SET TASK -
Please rewrite the items below, changing every "click action" to "tap action" and keeping everything else the same.
══════
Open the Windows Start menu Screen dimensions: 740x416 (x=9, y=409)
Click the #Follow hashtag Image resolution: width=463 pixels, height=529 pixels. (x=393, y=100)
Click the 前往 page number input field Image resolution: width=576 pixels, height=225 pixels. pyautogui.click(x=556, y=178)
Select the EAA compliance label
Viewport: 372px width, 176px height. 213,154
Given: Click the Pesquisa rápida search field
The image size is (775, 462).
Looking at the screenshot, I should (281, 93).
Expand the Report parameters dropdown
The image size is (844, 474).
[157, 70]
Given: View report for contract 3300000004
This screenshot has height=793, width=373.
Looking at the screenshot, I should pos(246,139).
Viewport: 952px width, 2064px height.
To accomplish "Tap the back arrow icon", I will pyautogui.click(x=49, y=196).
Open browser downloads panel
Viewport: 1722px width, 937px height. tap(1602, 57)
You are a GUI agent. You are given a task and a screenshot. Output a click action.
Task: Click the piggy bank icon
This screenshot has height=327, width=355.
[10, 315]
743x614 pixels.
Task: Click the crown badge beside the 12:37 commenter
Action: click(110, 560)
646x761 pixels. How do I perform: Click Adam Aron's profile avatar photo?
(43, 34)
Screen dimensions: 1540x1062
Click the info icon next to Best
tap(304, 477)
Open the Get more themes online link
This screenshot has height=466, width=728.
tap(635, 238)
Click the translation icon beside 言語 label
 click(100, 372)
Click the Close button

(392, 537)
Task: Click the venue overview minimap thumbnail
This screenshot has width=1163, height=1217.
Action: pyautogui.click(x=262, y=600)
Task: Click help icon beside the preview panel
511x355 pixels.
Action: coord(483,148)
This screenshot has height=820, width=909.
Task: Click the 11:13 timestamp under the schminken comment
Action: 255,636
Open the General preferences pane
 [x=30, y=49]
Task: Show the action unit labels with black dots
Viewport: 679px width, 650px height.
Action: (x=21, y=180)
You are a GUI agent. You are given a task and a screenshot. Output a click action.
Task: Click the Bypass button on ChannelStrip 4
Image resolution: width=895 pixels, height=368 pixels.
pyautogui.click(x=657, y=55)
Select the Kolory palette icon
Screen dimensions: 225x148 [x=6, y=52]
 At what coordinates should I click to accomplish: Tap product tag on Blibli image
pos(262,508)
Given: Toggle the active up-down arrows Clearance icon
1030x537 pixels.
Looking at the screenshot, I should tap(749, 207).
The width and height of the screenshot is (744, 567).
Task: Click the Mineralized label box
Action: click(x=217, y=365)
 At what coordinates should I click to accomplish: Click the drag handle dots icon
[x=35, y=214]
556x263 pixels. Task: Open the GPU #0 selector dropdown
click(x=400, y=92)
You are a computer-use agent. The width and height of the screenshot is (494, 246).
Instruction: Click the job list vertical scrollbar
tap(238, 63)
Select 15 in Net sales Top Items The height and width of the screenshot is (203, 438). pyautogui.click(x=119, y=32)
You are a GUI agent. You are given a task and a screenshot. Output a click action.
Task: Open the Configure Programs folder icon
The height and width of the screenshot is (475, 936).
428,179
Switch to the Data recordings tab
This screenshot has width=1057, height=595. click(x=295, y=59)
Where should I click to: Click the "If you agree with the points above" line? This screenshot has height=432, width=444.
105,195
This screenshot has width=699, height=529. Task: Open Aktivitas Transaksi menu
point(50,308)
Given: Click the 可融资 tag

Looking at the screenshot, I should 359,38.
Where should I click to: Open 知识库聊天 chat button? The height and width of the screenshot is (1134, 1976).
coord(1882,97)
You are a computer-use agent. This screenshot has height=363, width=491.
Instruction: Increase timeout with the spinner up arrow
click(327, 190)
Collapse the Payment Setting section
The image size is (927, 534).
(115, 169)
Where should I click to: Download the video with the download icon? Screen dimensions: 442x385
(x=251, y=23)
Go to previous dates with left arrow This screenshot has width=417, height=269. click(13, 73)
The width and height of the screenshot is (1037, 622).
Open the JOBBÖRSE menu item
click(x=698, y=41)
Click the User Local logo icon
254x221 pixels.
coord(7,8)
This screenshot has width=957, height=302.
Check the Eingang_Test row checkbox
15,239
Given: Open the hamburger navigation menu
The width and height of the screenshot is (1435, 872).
══════
SOLUTION TO THIS PROBLEM -
Open the Windows Start menu Screen dimensions: 740x416 (x=9, y=409)
Click the #Follow hashtag Image resolution: width=463 pixels, height=529 pixels. (x=393, y=100)
Click the 前往 page number input field Image resolution: width=576 pixels, height=225 pixels. pyautogui.click(x=556, y=178)
Select the EAA compliance label
Viewport: 372px width, 176px height. 213,154
Given: Click the Pesquisa rápida search field
The image size is (775, 462).
Looking at the screenshot, I should (281, 93).
Expand the Report parameters dropdown
The image size is (844, 474).
[157, 70]
Given: View report for contract 3300000004
This screenshot has height=793, width=373.
Looking at the screenshot, I should pos(246,139).
Viewport: 952px width, 2064px height.
To accomplish "Tap the back arrow icon", I will pyautogui.click(x=49, y=196).
Open browser downloads panel
Viewport: 1722px width, 937px height. tap(1602, 57)
You are a GUI agent. You are given a task and a screenshot. Output a tap action.
Task: Click the piggy bank icon
This screenshot has height=327, width=355.
[10, 315]
743x614 pixels.
Task: Click the crown badge beside the 12:37 commenter
Action: click(110, 560)
646x761 pixels. How do I perform: Click Adam Aron's profile avatar photo?
(43, 34)
Screen dimensions: 1540x1062
Click the info icon next to Best
tap(304, 477)
Open the Get more themes online link
This screenshot has height=466, width=728.
tap(635, 238)
Click the translation icon beside 言語 label
 click(100, 372)
Click the Close button

(392, 537)
Task: Click the venue overview minimap thumbnail
This screenshot has width=1163, height=1217.
Action: pyautogui.click(x=262, y=600)
Task: Click help icon beside the preview panel
511x355 pixels.
Action: coord(483,148)
This screenshot has height=820, width=909.
Task: Click the 11:13 timestamp under the schminken comment
Action: 255,636
Open the General preferences pane
 [x=30, y=49]
Task: Show the action unit labels with black dots
Viewport: 679px width, 650px height.
Action: (x=21, y=180)
You are a GUI agent. You are given a task and a screenshot. Output a tap action.
Task: Click the Bypass button on ChannelStrip 4
Image resolution: width=895 pixels, height=368 pixels.
pyautogui.click(x=657, y=55)
Select the Kolory palette icon
Screen dimensions: 225x148 [x=6, y=52]
 At what coordinates should I click to accomplish: Tap product tag on Blibli image
pos(262,508)
Given: Toggle the active up-down arrows Clearance icon
1030x537 pixels.
Looking at the screenshot, I should tap(749, 207).
The width and height of the screenshot is (744, 567).
Task: Click the Mineralized label box
Action: click(x=217, y=365)
 At what coordinates should I click to accomplish: Click the drag handle dots icon
[x=35, y=214]
556x263 pixels. Task: Open the GPU #0 selector dropdown
click(x=400, y=92)
You are a computer-use agent. The width and height of the screenshot is (494, 246).
Instruction: Click the job list vertical scrollbar
tap(238, 63)
Select 15 in Net sales Top Items The height and width of the screenshot is (203, 438). pyautogui.click(x=119, y=32)
You are a GUI agent. You are given a task and a screenshot. Output a tap action.
Task: Open the Configure Programs folder icon
The height and width of the screenshot is (475, 936).
428,179
Switch to the Data recordings tab
This screenshot has width=1057, height=595. click(x=295, y=59)
Where should I click to: Click the "If you agree with the points above" line? This screenshot has height=432, width=444.
105,195
This screenshot has width=699, height=529. Task: Open Aktivitas Transaksi menu
point(50,308)
Given: Click the 可融资 tag

Looking at the screenshot, I should 359,38.
Where should I click to: Open 知识库聊天 chat button? The height and width of the screenshot is (1134, 1976).
coord(1882,97)
You are a computer-use agent. This screenshot has height=363, width=491.
Instruction: Increase timeout with the spinner up arrow
click(327, 190)
Collapse the Payment Setting section
The image size is (927, 534).
(115, 169)
Where should I click to: Download the video with the download icon? Screen dimensions: 442x385
(x=251, y=23)
Go to previous dates with left arrow This screenshot has width=417, height=269. click(13, 73)
The width and height of the screenshot is (1037, 622).
Open the JOBBÖRSE menu item
click(x=698, y=41)
Click the User Local logo icon
254x221 pixels.
coord(7,8)
This screenshot has width=957, height=302.
Check the Eingang_Test row checkbox
15,239
Given: Open the hamburger navigation menu
The width and height of the screenshot is (1435, 872).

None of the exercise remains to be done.